I'm curious what the best way to model enumerators are in Neo4j. Should they be nodes, relationships, properties, etc.?

enum Activity {
    BASKETBALL,  // ID: 1
    HOCKEY // ID: 2
}

For example, in SQL I could just make an enum table and have foreign key relationships (ID: 1, 2) pointing to that lookup table. Should I just have a node for each entry (BASKETBALL, HOCKEY) that would have been in that SQL enum table, or should it be in a label or property? Are there performance impacts by having, say, thousands or millions of nodes thus pointing to that one enum node, or is it more or less not really a concern?

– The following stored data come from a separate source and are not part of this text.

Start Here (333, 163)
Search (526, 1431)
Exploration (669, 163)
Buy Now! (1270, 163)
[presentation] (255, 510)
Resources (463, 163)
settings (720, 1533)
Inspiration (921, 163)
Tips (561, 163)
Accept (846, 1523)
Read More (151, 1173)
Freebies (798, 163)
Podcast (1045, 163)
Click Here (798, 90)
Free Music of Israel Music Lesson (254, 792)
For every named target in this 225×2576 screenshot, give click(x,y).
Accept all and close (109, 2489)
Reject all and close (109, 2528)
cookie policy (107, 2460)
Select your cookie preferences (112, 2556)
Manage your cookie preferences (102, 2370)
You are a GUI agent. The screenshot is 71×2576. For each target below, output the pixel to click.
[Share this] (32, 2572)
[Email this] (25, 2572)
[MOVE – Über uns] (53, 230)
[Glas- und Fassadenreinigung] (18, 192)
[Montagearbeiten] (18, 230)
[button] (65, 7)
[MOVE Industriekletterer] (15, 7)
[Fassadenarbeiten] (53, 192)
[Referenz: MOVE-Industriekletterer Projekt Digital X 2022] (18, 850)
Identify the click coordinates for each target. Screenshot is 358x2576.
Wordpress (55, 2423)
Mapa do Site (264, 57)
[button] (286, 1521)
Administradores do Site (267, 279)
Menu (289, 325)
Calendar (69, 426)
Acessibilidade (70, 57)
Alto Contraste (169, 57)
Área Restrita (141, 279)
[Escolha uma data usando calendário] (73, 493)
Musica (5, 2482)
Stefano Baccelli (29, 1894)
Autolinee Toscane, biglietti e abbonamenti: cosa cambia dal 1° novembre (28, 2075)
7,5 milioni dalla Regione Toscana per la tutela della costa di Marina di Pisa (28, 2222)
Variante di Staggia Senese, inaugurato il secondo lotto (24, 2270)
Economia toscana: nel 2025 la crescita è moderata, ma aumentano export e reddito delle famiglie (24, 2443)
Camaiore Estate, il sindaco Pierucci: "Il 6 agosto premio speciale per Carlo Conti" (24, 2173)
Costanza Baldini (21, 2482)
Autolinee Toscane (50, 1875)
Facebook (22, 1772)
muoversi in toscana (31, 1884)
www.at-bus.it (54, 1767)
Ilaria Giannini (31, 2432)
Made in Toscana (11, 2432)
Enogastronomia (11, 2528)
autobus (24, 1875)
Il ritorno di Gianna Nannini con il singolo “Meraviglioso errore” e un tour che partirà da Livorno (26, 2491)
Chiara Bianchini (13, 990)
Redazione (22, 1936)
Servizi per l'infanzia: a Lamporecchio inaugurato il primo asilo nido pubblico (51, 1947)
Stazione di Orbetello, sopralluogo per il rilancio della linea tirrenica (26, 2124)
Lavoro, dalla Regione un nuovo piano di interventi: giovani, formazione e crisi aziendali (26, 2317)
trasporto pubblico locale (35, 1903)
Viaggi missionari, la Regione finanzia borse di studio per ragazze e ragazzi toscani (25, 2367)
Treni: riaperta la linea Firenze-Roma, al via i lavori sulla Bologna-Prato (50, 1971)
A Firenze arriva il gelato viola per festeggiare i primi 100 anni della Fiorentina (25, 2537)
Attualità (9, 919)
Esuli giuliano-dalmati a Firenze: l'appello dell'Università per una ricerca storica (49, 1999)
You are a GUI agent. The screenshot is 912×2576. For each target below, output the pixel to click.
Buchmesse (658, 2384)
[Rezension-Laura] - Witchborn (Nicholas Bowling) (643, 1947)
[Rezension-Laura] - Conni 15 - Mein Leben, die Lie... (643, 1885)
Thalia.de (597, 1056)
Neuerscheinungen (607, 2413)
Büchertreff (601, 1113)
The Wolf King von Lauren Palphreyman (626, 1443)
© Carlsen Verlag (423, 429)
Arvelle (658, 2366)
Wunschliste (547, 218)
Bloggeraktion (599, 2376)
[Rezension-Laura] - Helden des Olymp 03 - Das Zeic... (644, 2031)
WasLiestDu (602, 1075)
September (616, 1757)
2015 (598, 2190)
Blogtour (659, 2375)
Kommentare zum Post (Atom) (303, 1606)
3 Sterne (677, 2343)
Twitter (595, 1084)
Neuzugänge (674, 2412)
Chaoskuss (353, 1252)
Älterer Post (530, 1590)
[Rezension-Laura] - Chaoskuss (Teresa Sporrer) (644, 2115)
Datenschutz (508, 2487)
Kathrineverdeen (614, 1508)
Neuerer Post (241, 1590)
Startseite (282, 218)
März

I understand there might be cases for each, and if so, please explain when to use which.

Solution

For this kind of modeling, nodes are the best approximation, with the label being the type, and a property on each for the value.

To model your enum example you might have:

(:Activity{name:'BASKETBALL'})
(:Activity{name:'HOCKEY'})

Then you can have relationships to these nodes as appropriate:

(:Person{name:'Matt'})-[:INTERESTED_IN]->(:Activity{name:'HOCKEY'})

This makes it work well for most kinds of queries (Give me information about Matt including what activities he's interested in; Is Matt interested in hockey? Which people are interested in hockey?)

In a case where you may have thousands or millions of nodes connected to the enum, performance impact really depends upon the direction you're traversing. If a single person only has one (or a few) relationships to :Activity nodes, then a query from persons to activities will be cheap.

However a query from the activity to persons may be more expensive. For example, if your hockey node has millions of connections, this kind of query could be a problem

...
// previously matched (p:Person) to all students at a school
// per student, find who else has a common interest in an activity
MATCH (p)-[:INTERESTED_IN]->()<-[:INTERESTED_IN]-(personWithCommmonInterest)
...

The first traversal in the match is cheap, since persons have few things they are interested in...but the second can be more expensive, as a great many people are interested in the same thing.